Exercise details: From the records that follow, give the number of lines that include the word "will", with no further words.

Material for this exercise:
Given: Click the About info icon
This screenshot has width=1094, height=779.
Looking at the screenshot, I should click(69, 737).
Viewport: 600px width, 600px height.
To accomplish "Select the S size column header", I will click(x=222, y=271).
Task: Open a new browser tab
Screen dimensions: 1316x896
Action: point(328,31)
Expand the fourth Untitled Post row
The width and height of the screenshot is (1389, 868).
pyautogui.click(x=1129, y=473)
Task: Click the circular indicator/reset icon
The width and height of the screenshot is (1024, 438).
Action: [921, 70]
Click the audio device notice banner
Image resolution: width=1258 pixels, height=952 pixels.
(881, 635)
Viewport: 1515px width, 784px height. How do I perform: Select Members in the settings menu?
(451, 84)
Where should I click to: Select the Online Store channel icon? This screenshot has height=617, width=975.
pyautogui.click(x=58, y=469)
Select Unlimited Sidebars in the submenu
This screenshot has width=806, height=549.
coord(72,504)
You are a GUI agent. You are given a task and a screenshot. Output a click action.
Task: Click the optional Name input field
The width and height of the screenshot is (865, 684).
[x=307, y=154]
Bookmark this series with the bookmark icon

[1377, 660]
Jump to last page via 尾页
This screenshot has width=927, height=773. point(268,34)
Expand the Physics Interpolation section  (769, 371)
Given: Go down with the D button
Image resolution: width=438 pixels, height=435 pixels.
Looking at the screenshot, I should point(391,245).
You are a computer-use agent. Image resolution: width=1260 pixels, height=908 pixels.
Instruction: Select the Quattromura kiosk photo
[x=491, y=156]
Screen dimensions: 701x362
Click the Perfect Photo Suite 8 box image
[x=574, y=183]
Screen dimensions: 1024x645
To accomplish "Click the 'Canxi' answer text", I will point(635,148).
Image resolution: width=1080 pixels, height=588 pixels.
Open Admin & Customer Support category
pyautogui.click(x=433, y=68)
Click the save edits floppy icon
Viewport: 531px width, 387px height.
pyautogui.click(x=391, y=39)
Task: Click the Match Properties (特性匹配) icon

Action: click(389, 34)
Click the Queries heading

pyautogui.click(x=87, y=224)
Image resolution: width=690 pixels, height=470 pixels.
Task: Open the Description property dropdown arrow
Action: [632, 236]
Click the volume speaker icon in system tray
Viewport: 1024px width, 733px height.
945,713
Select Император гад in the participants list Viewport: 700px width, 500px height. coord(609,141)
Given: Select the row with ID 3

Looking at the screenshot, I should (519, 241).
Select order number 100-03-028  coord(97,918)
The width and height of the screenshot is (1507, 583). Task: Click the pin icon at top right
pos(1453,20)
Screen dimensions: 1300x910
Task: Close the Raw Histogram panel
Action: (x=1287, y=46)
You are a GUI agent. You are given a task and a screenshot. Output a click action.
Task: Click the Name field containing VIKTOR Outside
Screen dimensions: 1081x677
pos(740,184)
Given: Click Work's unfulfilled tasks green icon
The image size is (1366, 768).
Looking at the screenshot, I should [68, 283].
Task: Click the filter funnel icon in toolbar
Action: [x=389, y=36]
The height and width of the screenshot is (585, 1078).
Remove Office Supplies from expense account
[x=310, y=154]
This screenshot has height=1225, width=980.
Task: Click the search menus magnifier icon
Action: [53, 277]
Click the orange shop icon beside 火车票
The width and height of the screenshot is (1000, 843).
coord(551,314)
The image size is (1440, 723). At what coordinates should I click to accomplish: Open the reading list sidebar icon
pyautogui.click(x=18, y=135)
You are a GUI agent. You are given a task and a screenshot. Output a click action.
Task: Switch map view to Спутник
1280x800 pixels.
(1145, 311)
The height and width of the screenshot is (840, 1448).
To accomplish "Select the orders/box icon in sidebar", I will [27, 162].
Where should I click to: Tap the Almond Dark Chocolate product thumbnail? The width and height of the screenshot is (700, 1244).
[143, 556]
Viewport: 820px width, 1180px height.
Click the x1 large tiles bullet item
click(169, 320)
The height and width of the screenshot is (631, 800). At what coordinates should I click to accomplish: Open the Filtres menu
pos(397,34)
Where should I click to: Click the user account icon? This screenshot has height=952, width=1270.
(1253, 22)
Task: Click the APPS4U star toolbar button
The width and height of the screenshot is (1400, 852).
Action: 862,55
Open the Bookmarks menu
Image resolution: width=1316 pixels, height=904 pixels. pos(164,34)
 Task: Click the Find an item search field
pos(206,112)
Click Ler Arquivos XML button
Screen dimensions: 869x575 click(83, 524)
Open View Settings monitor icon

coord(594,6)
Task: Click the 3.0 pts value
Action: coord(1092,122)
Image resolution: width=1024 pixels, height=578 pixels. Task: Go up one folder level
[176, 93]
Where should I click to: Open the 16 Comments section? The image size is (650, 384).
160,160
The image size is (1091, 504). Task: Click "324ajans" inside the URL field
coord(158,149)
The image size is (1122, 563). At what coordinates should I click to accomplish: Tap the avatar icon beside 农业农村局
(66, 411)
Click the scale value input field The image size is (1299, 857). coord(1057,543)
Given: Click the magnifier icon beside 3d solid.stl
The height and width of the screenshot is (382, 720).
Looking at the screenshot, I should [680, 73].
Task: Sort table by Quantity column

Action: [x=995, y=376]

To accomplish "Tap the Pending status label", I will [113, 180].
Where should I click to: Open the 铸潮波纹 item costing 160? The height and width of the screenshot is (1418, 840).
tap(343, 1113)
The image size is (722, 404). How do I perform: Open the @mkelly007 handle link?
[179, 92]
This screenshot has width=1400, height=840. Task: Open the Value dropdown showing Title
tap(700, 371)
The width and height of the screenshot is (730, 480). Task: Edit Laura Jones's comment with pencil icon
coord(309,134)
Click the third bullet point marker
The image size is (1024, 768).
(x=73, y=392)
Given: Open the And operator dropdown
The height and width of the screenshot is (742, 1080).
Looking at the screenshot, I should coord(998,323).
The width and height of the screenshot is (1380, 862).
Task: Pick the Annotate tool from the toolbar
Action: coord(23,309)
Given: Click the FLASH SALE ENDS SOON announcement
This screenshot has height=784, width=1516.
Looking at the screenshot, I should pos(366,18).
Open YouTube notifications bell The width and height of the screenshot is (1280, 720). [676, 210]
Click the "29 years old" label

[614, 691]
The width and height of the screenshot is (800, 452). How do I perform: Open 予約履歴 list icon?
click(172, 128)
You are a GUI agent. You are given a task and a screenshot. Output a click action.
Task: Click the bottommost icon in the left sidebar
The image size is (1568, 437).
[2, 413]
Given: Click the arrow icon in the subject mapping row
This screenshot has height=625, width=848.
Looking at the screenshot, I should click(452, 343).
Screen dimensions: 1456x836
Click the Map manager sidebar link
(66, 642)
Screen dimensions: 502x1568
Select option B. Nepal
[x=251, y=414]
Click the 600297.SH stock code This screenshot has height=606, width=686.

Written solution: 4